Jean-Louis ÉTIENNE, Jean Ray / Thomas Owen. Cor­re­spon­dances lit­téraires, Pré­face d’Arnaud Hufti­er, Post­face d’Anne Neuschäfer, Valen­ci­ennes, Press­es Uni­ver­si­taires  de Valen­ci­ennes, 2016, 302 p., 19 €, ISBN : 13 9782364240513

etienneCom­mençons par la pré­face qui cadre bien les enjeux du livre. Arnaud Hufti­er y fait remar­quer l’importance du « principe asso­ci­atif » dont use la cri­tique : un nou­v­el auteur est com­paré à un auteur bien con­nu. Com­para­i­son néces­saire­ment réduc­trice car elle nég­lige des qual­ités de l’écrivain mais aus­si d’autres aspects du champ lit­téraire. Mais, à terme, elle per­met cepen­dant  à ce nou­v­el auteur de jouer de cette référence, de se posi­tion­ner et de se con­stru­ire une per­son­nal­ité lit­téraire pro­pre, en accen­tu­ant ce qui le dif­féren­cie de l’auteur à qui il est com­paré : il peut devenir « autonome ». Avant éventuelle­ment – mais après com­bi­en de temps ? – de devenir lui-même une référence. C’est ain­si que l’on a qual­i­fié Jean Ray d’« Edgar Poe belge » ou de « Love­craft fla­mand », avant qu’il ne devi­enne lui-même la référence pour Thomas Owen.

A. Hufti­er pro­pose encore une autre réflex­ion intéres­sante : cette démarche asso­cia­tive pos­tule une « com­mu­nauté d’esprit » qui délim­ite un « genre », mais sans qu’il faille théoris­er ce genre. Aux yeux des lecteurs, un texte sera fan­tas­tique ou belge parce que la cri­tique aura établi des asso­ci­a­tions qui jus­ti­fient de le plac­er dans le même « ray­on ». Ce qui ne va pas sans clichés et lieux com­muns, non argu­men­tés ou non prou­vés.
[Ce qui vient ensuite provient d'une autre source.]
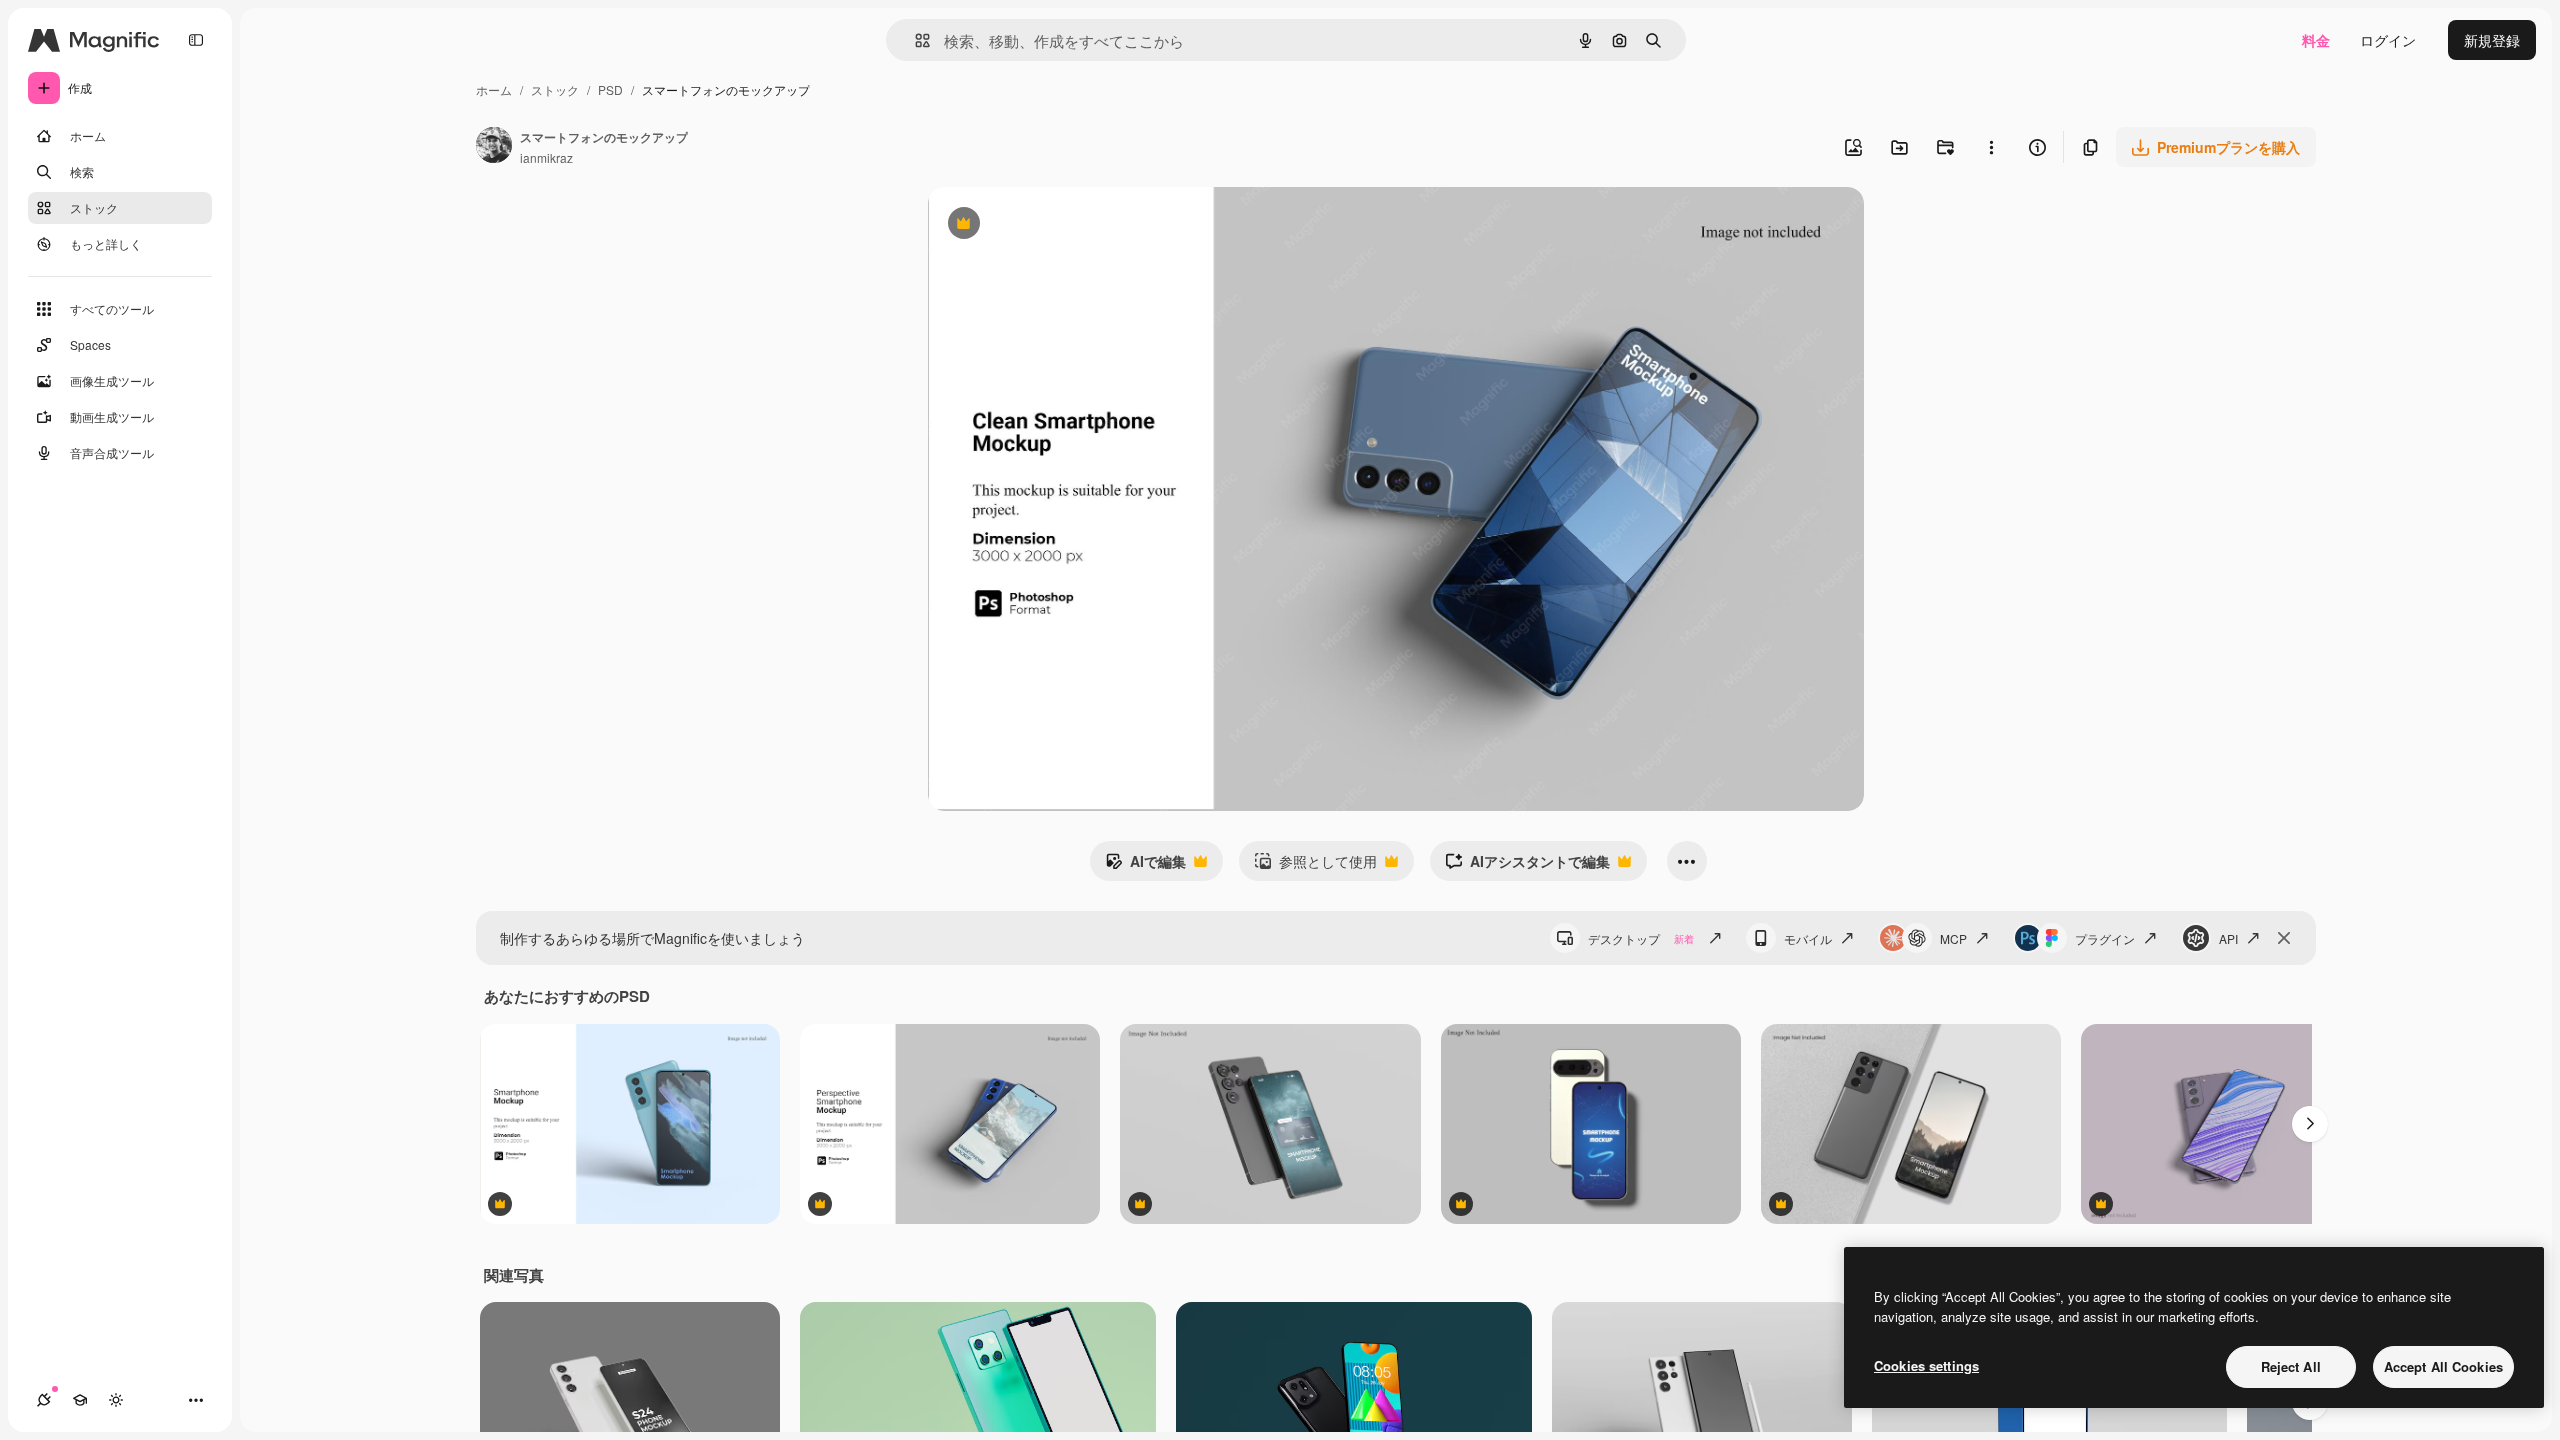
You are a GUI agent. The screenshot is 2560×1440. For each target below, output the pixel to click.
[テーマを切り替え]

Dans ce cadre ain­si résumé, le livre de Jean-Louis Éti­enne présente les rap­ports entre Jean Ray et Thomas Owen et leur évo­lu­tion dans le temps au fur et à mesure que leur statut respec­tif change, dans le con­texte du développe­ment de la notion, jus­ti­fiée ou non, d’école belge de l’étrange.
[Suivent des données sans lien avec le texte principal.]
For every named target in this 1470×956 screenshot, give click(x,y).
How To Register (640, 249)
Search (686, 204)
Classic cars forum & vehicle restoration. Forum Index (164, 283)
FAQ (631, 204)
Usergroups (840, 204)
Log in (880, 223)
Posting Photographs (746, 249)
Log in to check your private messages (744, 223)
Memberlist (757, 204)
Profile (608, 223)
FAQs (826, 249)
Thomas Owen a, très jeune, admiré l’œuvre de Jean Ray, de 33 ans son aîné. Au début de sa car­rière, il va ouverte­ment revendi­quer une fil­i­a­tion par rap­port à celui-ci, qui sera petit à petit retra­vail­lée, jusqu’à être finale­ment niée. Au début, il va faire de nom­breuses men­tions des textes de Ray, en répé­tant cepen­dant trois leit­mo­tivs : il n’est pas un dis­ci­ple de son aîné ; il n’a pas été influ­encé par ses thèmes ou son style ; Jean Ray a été « un révéla­teur, tou­jours encour­ageant, pit­toresque ». En 1987, Owen résume ce qui, à ses yeux, le dif­féren­cie de son prédécesseur en fan­tas­tique : « Chez Jean Ray, le mon­stre enfonce la porte. Chez moi, il souf­fle un peu de fumée à tra­vers la ser­rure. »
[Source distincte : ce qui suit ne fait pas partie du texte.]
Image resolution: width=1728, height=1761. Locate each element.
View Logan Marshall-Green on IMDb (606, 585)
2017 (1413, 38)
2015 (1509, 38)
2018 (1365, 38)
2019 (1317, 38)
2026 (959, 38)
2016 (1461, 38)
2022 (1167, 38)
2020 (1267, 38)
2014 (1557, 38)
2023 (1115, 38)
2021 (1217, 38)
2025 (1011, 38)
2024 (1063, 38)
De son côté, Ray va, après la Sec­onde Guerre, s’approprier Thomas Owen, con­for­t­ant ain­si son statut de « maître » et sin­gulière­ment de maître de la dite école belge de l’étrange. Au vu des extraits de leur cor­re­spon­dance repris dans l’ouvrage, les rela­tions entre les deux hommes sem­blent être vrai­ment cor­diales et même ami­cales. À la mort de son men­tor en 1964, Owen va cepen­dant, plus libre­ment, se dis­tanci­er de celui-ci et s’autonomiser. Les notices accom­pa­g­nant ses pub­li­ca­tions, qu’il rédi­ge ou relit alors, ne font pro­gres­sive­ment plus men­tion de son « maître ès fan­tas­tique ».

Sur un point, Owen ne s’est pour­tant jamais repris : la « légende » de Jean Ray. Il avait été un des prin­ci­paux prop­a­ga­teurs des faits à la fois som­bres et héroïques attribués au Gan­tois (traf­ic d’alcool, marin expéri­men­té, ascen­dance sioux, etc.), allant même jusqu’à décrire dans une de ses nou­velles une vis­ite au cimetière de Bernkas­tel en com­pag­nie de Ray – où celui-ci ne s’est jamais ren­du – et con­tin­u­ant à l’affirmer véridique. Étrange­ment, dans l’entretien de 1987, il regrette même la dis­pari­tion de la légende au prof­it de la vérité his­torique. : « Hen­ri Vernes s’efforce de main­tenir la légende, comme Van Herp, comme moi-même. Nous menons un com­bat qui devient de plus en plus dif­fi­cile. Pourquoi ce com­bat ? C’est telle­ment plus beau… Je l’aimais bien, je l’aimais pirate, et lui aimait d’être aimé pirate. »

L’étude, foi­son­nante, s’appuie sur de nom­breux doc­u­ments illus­trant le pro­pos.